YOUR OBJECTIVE —
In the data that follows, every line containing the word "title" should be returned.

======== PROVIDED RECORDS

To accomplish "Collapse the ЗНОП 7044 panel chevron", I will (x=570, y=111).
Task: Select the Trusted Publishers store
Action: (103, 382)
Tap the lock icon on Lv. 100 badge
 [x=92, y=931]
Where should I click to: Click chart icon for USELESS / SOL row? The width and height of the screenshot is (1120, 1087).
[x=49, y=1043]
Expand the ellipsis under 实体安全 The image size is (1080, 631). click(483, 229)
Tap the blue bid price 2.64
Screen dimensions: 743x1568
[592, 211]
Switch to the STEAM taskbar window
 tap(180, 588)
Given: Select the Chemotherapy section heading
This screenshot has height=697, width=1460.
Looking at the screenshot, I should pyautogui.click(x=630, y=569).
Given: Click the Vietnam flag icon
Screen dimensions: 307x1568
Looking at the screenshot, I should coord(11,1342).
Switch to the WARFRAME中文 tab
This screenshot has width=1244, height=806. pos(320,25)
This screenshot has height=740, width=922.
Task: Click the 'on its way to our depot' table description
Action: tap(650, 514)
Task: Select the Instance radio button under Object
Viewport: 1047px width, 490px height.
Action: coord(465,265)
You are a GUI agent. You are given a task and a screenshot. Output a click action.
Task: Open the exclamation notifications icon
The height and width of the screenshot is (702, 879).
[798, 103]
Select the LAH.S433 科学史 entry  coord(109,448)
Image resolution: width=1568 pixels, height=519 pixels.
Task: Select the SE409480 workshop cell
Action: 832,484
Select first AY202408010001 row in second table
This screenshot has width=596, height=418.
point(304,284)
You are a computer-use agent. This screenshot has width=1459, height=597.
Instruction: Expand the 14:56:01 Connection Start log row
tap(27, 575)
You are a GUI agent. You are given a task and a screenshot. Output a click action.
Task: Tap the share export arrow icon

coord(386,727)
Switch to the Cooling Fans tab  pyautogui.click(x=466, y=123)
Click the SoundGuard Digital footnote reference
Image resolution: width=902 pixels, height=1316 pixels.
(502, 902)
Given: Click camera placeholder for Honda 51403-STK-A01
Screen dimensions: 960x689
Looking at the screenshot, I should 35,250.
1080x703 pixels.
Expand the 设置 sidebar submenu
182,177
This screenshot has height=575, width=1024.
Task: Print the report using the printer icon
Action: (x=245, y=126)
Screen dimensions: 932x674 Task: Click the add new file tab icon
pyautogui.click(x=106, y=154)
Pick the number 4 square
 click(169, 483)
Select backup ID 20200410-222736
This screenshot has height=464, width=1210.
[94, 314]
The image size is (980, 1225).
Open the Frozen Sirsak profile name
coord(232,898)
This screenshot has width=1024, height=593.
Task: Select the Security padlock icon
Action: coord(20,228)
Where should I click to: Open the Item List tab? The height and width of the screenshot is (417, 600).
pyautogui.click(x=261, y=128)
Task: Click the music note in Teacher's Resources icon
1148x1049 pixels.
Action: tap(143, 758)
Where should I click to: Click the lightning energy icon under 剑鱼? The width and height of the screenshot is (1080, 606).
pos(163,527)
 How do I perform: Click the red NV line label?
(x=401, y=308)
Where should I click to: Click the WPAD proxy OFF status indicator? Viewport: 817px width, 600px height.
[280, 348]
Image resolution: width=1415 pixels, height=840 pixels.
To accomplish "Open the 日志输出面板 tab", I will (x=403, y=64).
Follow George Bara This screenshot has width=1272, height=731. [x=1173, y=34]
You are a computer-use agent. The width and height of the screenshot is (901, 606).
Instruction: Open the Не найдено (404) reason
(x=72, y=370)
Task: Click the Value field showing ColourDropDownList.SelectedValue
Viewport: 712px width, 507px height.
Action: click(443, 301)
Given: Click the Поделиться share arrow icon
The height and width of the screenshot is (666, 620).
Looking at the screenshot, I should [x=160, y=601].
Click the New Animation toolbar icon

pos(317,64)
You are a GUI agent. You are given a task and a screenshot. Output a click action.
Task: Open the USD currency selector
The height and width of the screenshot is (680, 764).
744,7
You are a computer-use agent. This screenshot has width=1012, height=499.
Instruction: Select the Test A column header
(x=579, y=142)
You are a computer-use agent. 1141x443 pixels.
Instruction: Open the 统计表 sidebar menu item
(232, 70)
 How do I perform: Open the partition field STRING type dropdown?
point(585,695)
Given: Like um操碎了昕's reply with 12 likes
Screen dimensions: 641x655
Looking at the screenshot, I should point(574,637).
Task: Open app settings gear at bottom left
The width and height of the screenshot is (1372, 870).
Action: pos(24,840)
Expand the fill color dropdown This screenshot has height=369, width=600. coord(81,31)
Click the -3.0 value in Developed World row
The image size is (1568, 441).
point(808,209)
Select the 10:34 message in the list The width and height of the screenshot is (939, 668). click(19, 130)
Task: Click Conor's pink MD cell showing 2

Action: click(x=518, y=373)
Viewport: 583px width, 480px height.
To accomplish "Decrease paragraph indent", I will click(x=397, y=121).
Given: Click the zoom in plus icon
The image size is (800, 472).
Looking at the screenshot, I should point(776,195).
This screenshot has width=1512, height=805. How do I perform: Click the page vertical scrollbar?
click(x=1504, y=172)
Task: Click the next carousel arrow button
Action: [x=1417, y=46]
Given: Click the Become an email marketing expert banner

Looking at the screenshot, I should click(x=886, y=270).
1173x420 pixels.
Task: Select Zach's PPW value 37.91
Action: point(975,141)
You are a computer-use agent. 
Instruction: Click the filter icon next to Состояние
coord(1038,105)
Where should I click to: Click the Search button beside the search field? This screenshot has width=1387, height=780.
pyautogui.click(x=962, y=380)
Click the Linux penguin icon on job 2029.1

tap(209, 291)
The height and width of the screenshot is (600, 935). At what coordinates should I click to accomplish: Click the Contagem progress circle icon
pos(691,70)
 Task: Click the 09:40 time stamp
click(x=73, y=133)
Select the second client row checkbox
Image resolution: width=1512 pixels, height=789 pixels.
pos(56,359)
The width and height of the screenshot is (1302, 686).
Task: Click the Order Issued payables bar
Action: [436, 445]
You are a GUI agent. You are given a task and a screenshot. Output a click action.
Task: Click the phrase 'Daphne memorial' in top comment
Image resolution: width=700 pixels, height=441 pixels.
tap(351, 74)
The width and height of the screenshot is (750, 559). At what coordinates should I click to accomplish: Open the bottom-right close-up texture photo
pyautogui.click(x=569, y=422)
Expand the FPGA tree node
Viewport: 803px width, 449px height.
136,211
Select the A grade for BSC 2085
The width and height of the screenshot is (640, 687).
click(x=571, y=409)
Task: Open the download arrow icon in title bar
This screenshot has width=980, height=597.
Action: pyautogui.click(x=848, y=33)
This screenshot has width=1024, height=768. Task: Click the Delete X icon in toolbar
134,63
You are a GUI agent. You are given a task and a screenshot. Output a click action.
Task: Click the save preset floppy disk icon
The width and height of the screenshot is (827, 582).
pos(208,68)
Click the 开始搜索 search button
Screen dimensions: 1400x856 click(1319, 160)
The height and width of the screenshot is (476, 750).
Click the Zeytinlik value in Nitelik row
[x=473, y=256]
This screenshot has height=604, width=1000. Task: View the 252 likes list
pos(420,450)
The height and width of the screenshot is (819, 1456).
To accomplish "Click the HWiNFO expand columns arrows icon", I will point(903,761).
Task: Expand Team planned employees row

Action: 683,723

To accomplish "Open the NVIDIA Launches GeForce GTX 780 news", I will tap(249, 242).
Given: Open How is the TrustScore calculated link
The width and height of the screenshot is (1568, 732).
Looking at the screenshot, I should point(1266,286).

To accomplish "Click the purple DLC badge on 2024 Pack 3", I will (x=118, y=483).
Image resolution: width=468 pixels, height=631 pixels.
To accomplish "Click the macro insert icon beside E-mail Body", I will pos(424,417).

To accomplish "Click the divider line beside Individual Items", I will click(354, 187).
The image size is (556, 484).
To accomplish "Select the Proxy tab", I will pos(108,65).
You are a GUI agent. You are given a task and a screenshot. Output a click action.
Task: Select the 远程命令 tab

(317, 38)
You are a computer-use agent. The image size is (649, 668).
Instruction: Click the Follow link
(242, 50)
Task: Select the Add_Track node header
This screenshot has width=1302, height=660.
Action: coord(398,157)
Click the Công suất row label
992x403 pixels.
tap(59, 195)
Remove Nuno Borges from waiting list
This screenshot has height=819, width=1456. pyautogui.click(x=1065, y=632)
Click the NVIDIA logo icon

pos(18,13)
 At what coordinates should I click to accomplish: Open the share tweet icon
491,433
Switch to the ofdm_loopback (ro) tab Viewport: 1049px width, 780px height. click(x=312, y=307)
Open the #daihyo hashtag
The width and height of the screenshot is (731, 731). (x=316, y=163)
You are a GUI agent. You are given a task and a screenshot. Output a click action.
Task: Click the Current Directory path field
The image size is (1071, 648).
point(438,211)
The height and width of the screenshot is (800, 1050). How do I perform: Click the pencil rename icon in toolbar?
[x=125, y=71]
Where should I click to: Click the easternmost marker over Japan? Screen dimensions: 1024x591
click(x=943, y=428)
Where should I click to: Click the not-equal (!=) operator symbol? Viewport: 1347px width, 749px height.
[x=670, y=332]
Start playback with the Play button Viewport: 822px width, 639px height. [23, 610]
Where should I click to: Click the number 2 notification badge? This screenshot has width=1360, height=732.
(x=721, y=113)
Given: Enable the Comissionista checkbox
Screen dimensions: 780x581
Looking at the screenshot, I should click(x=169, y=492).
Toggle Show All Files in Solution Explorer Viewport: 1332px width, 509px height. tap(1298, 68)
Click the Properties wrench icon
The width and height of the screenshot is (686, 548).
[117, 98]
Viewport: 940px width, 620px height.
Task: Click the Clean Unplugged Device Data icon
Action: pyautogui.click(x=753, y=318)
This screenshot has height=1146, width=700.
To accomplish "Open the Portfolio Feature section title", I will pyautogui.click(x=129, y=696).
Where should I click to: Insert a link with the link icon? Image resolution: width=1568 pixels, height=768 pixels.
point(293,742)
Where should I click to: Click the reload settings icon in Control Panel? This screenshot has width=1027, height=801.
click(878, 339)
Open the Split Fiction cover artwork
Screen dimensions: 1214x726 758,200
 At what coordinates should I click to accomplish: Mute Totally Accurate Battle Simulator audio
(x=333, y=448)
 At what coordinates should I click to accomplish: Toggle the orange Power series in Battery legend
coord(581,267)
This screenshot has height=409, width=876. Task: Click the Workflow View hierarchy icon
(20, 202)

================

ANSWER AREA —
Task: Open the download arrow icon in title bar
To accomplish "Open the Portfolio Feature section title", I will pyautogui.click(x=129, y=696).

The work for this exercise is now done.